Bret bought his first Raspberry Pi in a kit and it comes with Linux. Leo says yes, it's called Despian. He can't get his Chrome browser to stream certain websites because they are missing plugins, though. Leo says that's because there is an open system like Linux, some sites refuse to use it due to copyright and piracy worries. He should try using Plex or XBMC as a media server. It could do a better job of handshaking. NOOBS would allow him to choose a different OS like RaspBMC.
Seth is hearing that some cities want to tax streaming services. Leo says that is horrible. Pasadena is charging 9.4% on each streaming service starting in January. The argument is that cities are losing revenue due to cord cutting. 9.4% is a high percentage, and isn't it taxing citizens twice? They already tax the internet access, so why would people have to pay that tax twice because of streaming? It's also highly problematic from a net neutrality aspect. Will they pick and chose what services to tax? All bits should be treated equally.
Mike recently "cut the cord" and streams only via Roku. Leo says that what's apparent is that cord cutting doesn't really save money. When you consider Netflix, Hulu, HBO Go, and Amazon Prime subscriptions, he's paying just as much, if not more. That's not the reason to cut the cord. The reason is to send a message that he's not going to take it anymore from the cable companies.

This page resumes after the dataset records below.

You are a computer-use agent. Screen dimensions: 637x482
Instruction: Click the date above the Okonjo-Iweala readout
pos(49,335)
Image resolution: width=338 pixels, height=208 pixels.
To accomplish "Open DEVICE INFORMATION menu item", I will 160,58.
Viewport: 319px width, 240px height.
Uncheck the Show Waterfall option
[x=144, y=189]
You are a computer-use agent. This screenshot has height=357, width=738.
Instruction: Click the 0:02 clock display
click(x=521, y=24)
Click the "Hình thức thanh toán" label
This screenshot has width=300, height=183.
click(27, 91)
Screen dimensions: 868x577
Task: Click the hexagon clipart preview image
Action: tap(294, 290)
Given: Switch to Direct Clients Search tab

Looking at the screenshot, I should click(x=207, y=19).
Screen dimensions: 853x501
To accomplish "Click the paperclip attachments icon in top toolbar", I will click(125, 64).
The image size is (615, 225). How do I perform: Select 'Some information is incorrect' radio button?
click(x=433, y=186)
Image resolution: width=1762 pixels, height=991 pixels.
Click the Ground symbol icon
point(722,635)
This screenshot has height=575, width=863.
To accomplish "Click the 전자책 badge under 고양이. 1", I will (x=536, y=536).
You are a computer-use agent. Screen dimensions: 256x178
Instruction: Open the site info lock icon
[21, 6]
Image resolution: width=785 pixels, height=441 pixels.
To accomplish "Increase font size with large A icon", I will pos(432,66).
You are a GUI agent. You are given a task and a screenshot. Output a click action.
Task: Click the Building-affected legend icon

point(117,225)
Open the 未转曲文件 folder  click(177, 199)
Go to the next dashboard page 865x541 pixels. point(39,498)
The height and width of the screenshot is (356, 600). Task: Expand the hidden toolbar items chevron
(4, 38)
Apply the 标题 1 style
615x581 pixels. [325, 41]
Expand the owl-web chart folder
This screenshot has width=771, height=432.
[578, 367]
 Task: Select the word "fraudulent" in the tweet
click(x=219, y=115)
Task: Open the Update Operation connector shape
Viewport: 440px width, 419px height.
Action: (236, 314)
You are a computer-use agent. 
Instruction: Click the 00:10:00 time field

Diane has decided to cut the cable, but she doesn't know where to go from there. Which streaming box should she get? Leo says that there isn't an all-in-one solution for everything she'll want. If she buys through iTunes, then she'll want Apple TV. If she's on Amazon, then maybe the Fire, or the Roku. But if she has to choose one over all the others, Leo says Roku is the best. It's affordable and has the broadest variety of content.
Logitech has a new webcam called the C922x Pro Stream Webcam. It can record up to 60 fps in 720p, 1080p at 30 fps. It has software that will act like a virtual green screen to isolate your face over your game. It's the same price as the old one, at $99.99. It also comes with a mini tripod.
Kevin got the new 4K Roku and wants to know the best way to watch TWiT. Leo says that BitGravity High has the highest resolution, so that's the one he'd choose. Where can Kevin find all the channels listed for Roku? CordCutting.com has a list here.
Douglas discovered Dirpy, a website for downloading video from YouTube. Sometimes it freezes up, though. Leo says that Google may be trying to block it. There are plenty of others to choose from. The Chatroom says YouTube-DL is a good option. It's an open source program that runs from the command line of your PC. Leo also recommends KeepVid.